Algorithms like K-Means are categorized as Partitioning Clustering, which means each node can only reside in one cluster. In Hierarchical Clustering there are clusters within larger clusters, resulting in a tree like structure. There are also two types of hierarchical clustering methods, divisive (“top-down”) or agglomerative (“bottom-up”). The former starts with all the nodes in a cluster and splits the clusters on the way down and the latter starts merging nodes up to a single cluster. Examples here belong to agglomerative clusters.
Let’s use MDS output of Young People Survey for Hierarchical Clustering. Single link (or MIN) is known to minimize the closest dissimilarity between the nodes in pairwise clusters. Complete link (or MAX) is the opposite, it wants to minimize the largest dissimilarity. Average method aims to minimize the average distance between nodes in each cluster. Centroid only checks cluster centers. Ward method
### Single link (MIN) method
yr_hc<-hclust(as.dist(yr_dist),method="single")
plot(yr_hc,hang=-1)
### Complete link (MAX) method
yr_hc<-hclust(as.dist(yr_dist),method="complete")
plot(yr_hc,hang=-1)
### Average method
yr_hc<-hclust(as.dist(yr_dist),method="average")
plot(yr_hc,hang=-1)
### Centroid method
yr_hc<-hclust(as.dist(yr_dist),method="centroid")
plot(yr_hc,hang=-1)
### Ward method
yr_hc<-hclust(as.dist(yr_dist),method="ward.D2")
plot(yr_hc,hang=-1)
Main distinction between supervised and unsupervised (e.g. clustering) learning is that supervised learning methods have a response variable consisting of values (regression) or labels (classification).
Linear regression is the most basic kind of regression. The structure is quite easy to comprehend (\(Y = \beta_0 + \beta_1*X_1 + \dots + \beta_k*X_k\)).

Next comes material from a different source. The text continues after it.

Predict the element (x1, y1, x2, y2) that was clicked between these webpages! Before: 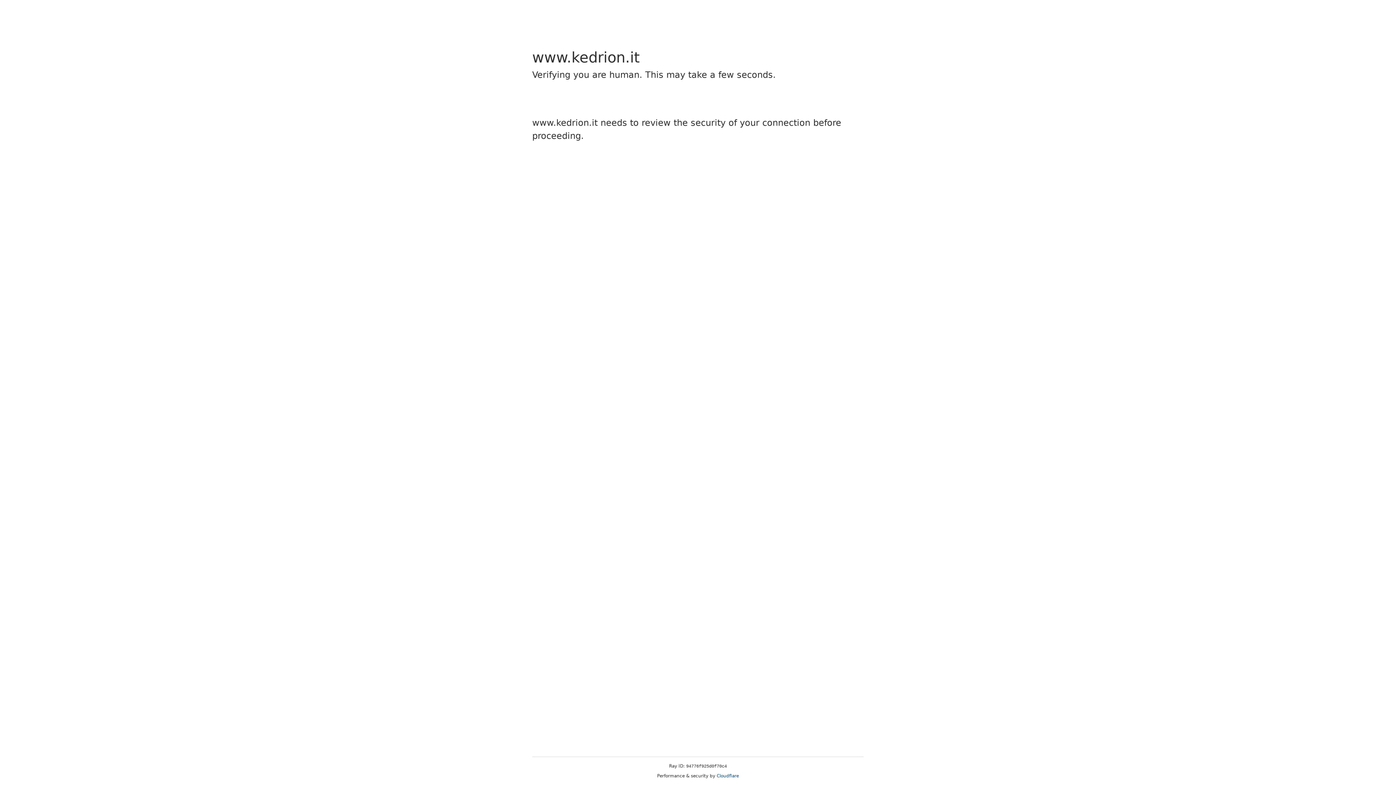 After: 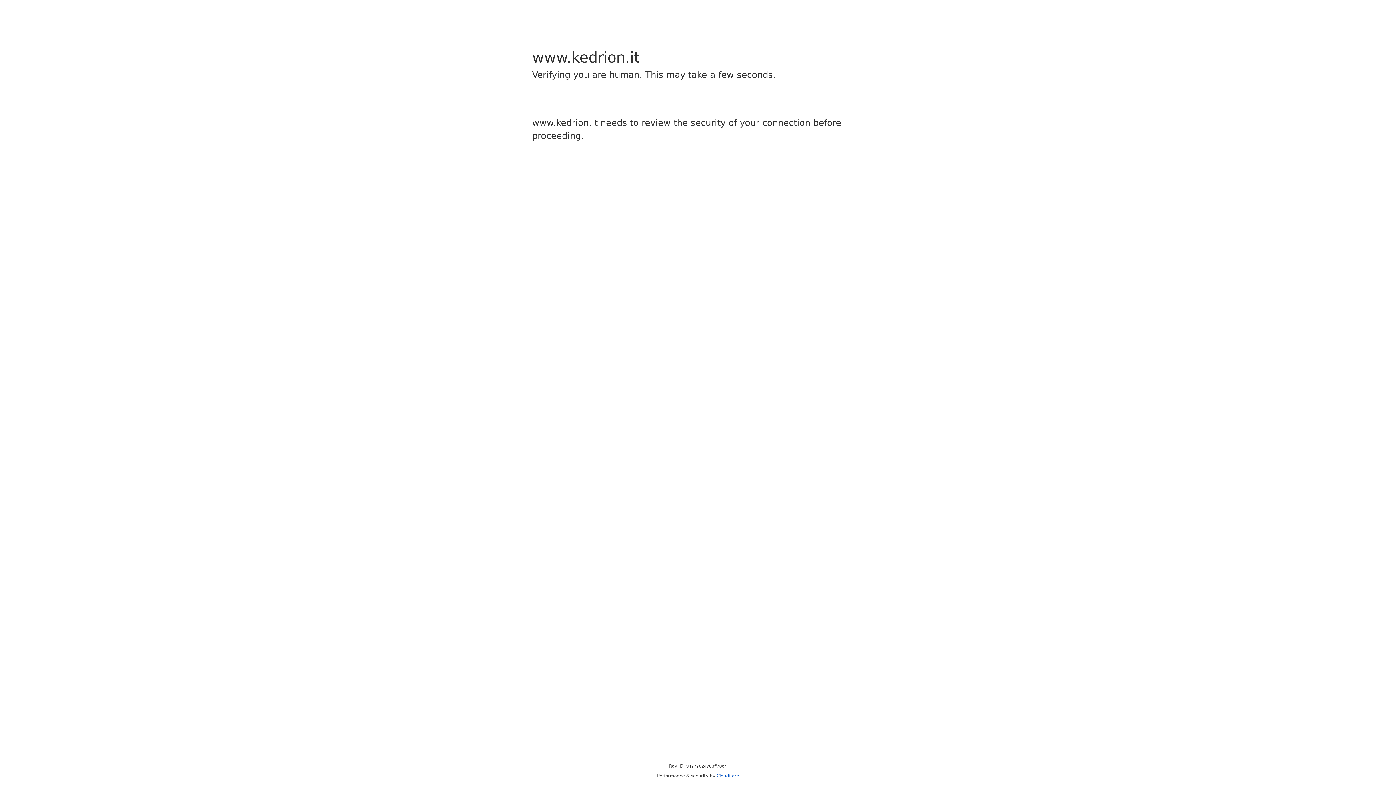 Action: label: Cloudflare bbox: (716, 773, 739, 778)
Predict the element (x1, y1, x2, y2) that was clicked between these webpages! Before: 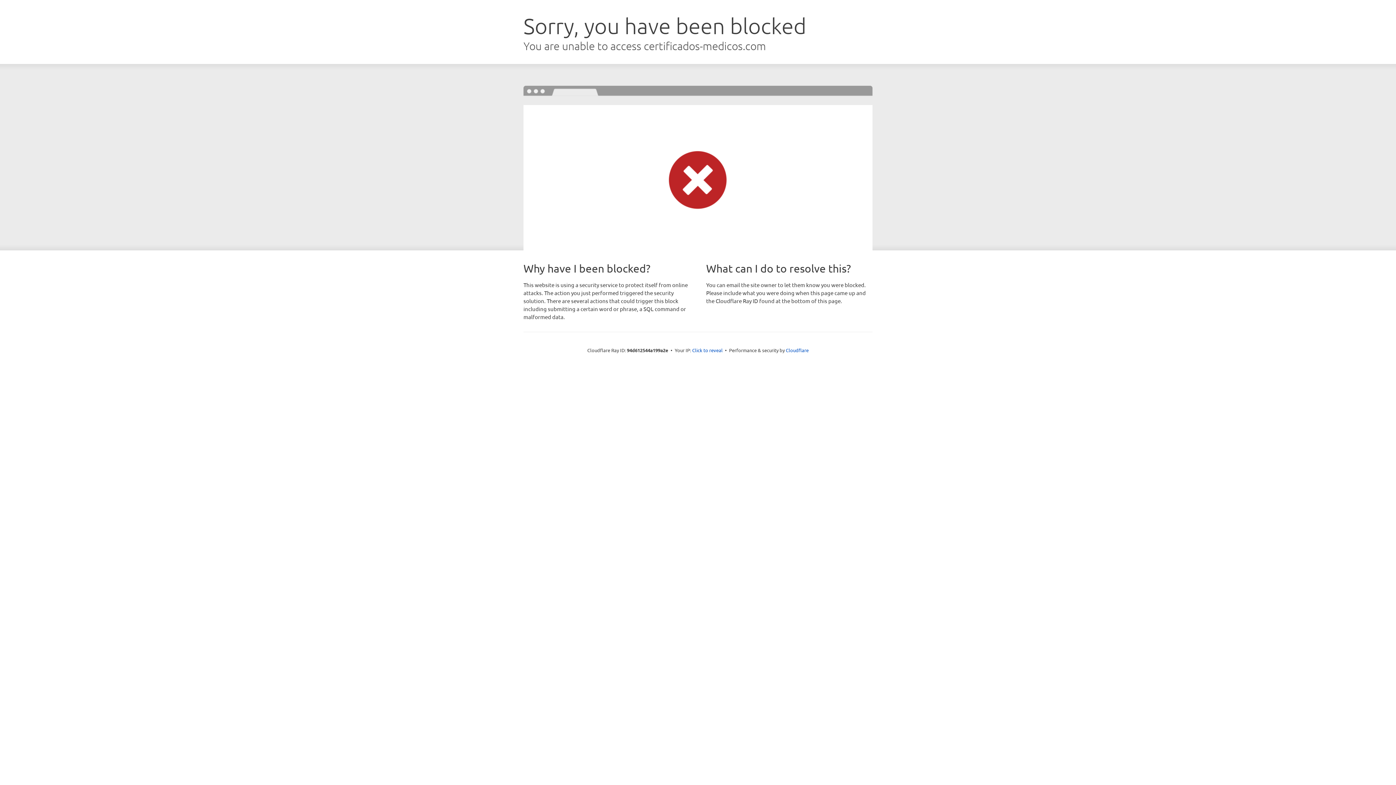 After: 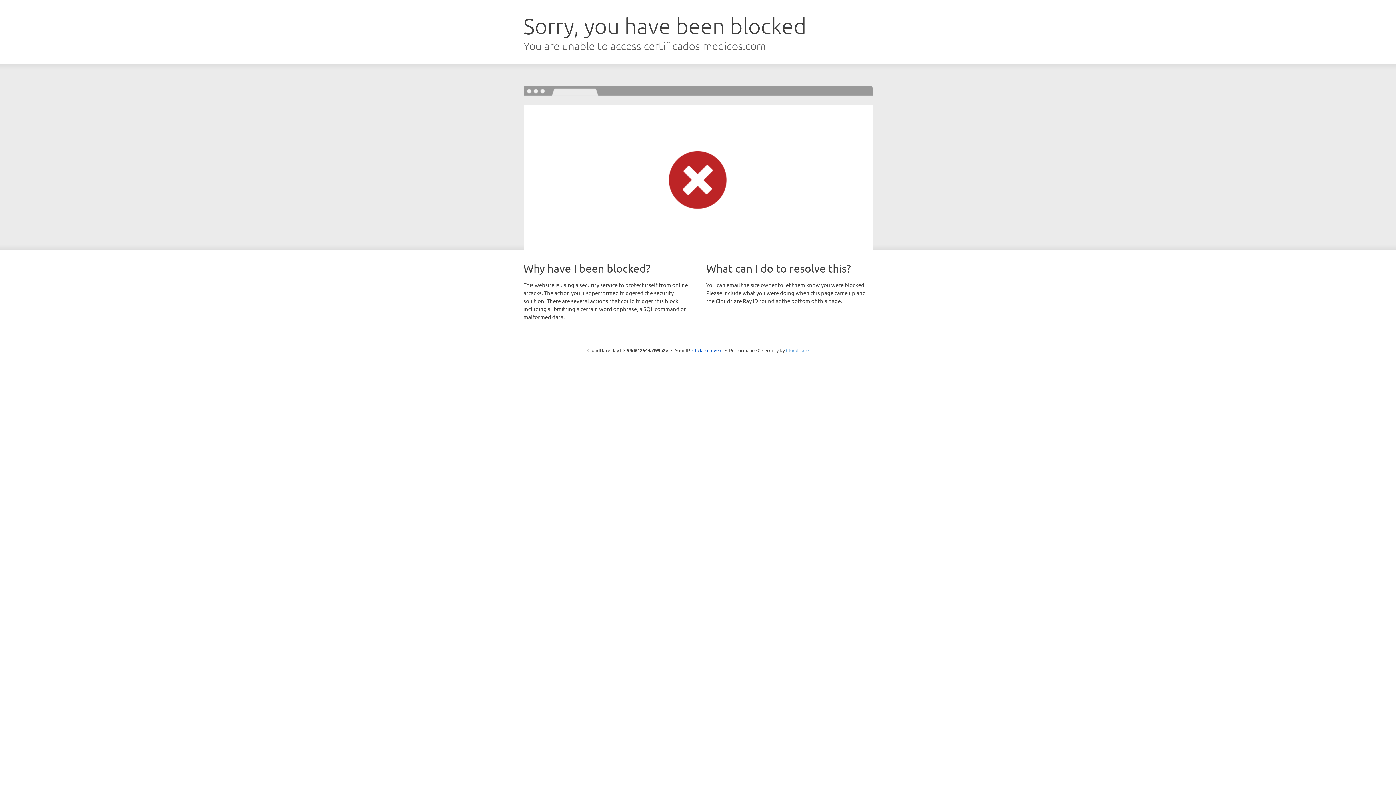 Action: bbox: (786, 347, 808, 353) label: Cloudflare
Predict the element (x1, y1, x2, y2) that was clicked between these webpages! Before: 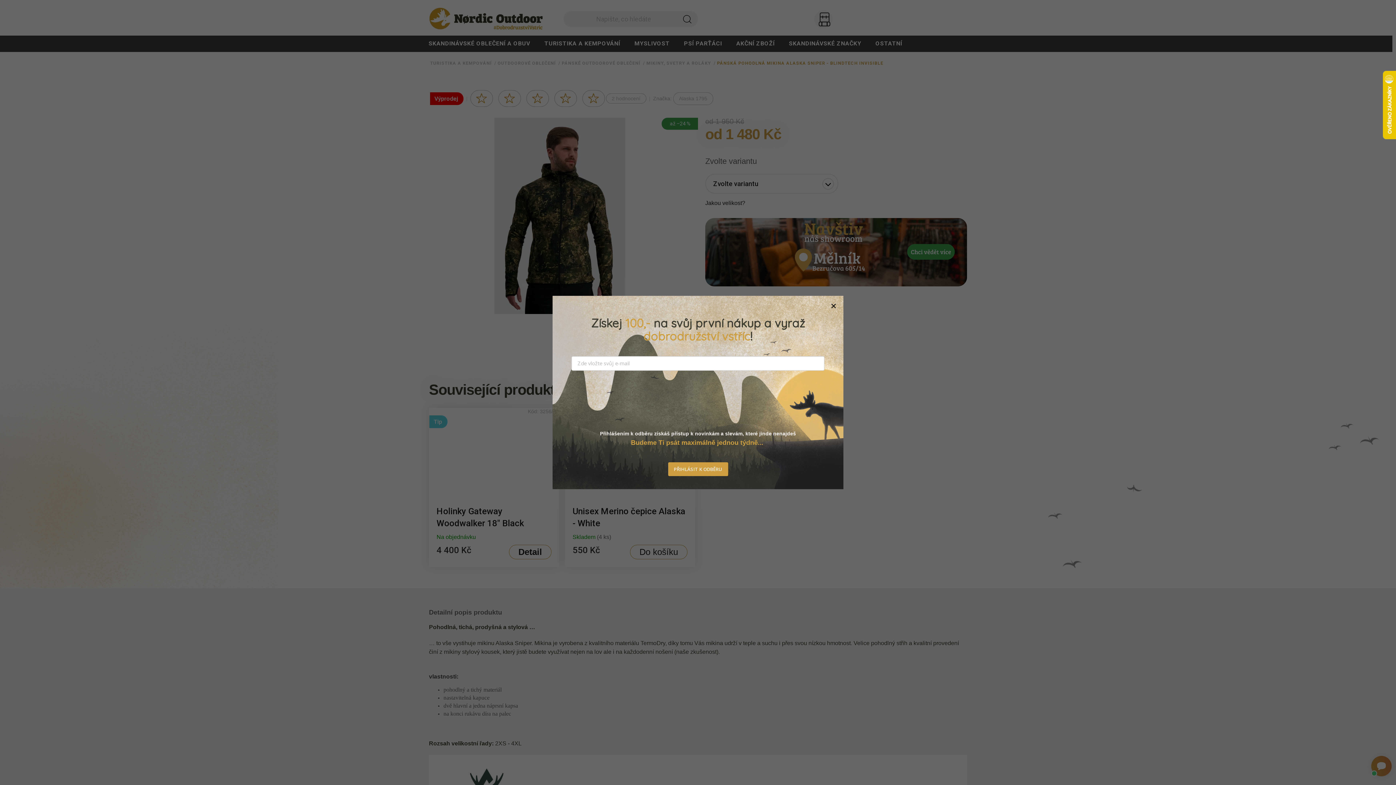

Following example uses swiss
data (included in base R). Data consists of fertility measure and socio-economic indicators of 47 French-speaking provinces of Switzerland at 1888. These indicators are agriculture (percentage of males work in agriculture), examination (percentage of highest marks in army examination), education (percentage of people who received education beyond primary school), catholic (percentage of catholic people) and infant mortality (as percentage of babies who live less than 1 year).
#First check the data
head(swiss)
## Fertility Agriculture Examination Education Catholic
## Courtelary 80.2 17.0 15 12 9.96
## Delemont 83.1 45.1 6 9 84.84
## Franches-Mnt 92.5 39.7 5 5 93.40
## Moutier 85.8 36.5 12 7 33.77
## Neuveville 76.9 43.5 17 15 5.16
## Porrentruy 76.1 35.3 9 7 90.57
## Infant.Mortality
## Courtelary 22.2
## Delemont 22.2
## Franches-Mnt 20.2
## Moutier 20.3
## Neuveville 20.6
## Porrentruy 26.6
#Run a simple linear regression
ggplot(data=swiss) + geom_point(aes(x=Examination,y=Fertility)) + geom_smooth(method='lm',aes(x=Examination,y=Fertility),se=FALSE)
fert_vs_exam<-lm(Fertility ~ Examination, data=swiss)
summary(fert_vs_exam)
##
## Call:
## lm(formula = Fertility ~ Examination, data = swiss)
##
## Residuals:
## Min 1Q Median 3Q Max
## -25.9375 -6.0044 -0.3393 7.9239 19.7399
##
## Coefficients:
## Estimate Std. Error t value Pr(>|t|)
## (Intercept) 86.8185 3.2576 26.651 < 2e-16 ***
## Examination -1.0113 0.1782 -5.675 9.45e-07 ***
## ---
## Signif. codes: 0 '***' 0.001 '**' 0.01 '*' 0.05 '.' 0.1 ' ' 1
##
## Residual standard error: 9.642 on 45 degrees of freedom
## Multiple R-squared: 0.4172, Adjusted R-squared: 0.4042
## F-statistic: 32.21 on 1 and 45 DF, p-value: 9.45e-07
#Now Fertility vs all
fert_vs_all<-lm(Fertility ~ ., data=swiss)
summary(fert_vs_all)
##
## Call:
## lm(formula = Fertility ~ ., data = swiss)
##
## Residuals:
## Min 1Q Median 3Q Max
## -15.2743 -5.2617 0.5032 4.1198 15.3213
##
## Coefficients:
## Estimate Std. Error t value Pr(>|t|)
## (Intercept) 66.91518 10.70604 6.250 1.91e-07 ***
## Agriculture -0.17211 0.07030 -2.448 0.01873 *
## Examination -0.25801 0.25388 -1.016 0.31546
## Education -0.87094 0.18303 -4.758 2.43e-05 ***
## Catholic 0.10412 0.03526 2.953 0.00519 **
## Infant.Mortality 1.07705 0.38172 2.822 0.00734 **
## ---
## Signif. codes: 0 '***' 0.001 '**' 0.01 '*' 0.05 '.' 0.1 ' ' 1
##
## Residual standard error: 7.165 on 41 degrees of freedom
## Multiple R-squared: 0.7067, Adjusted R-squared: 0.671
## F-statistic: 19.76 on 5 and 41 DF, p-value: 5.594e-10
Fertility can seemingly be explained by those covariates. But what about classification problems? Linear regression is not very well suited in categorical response variables.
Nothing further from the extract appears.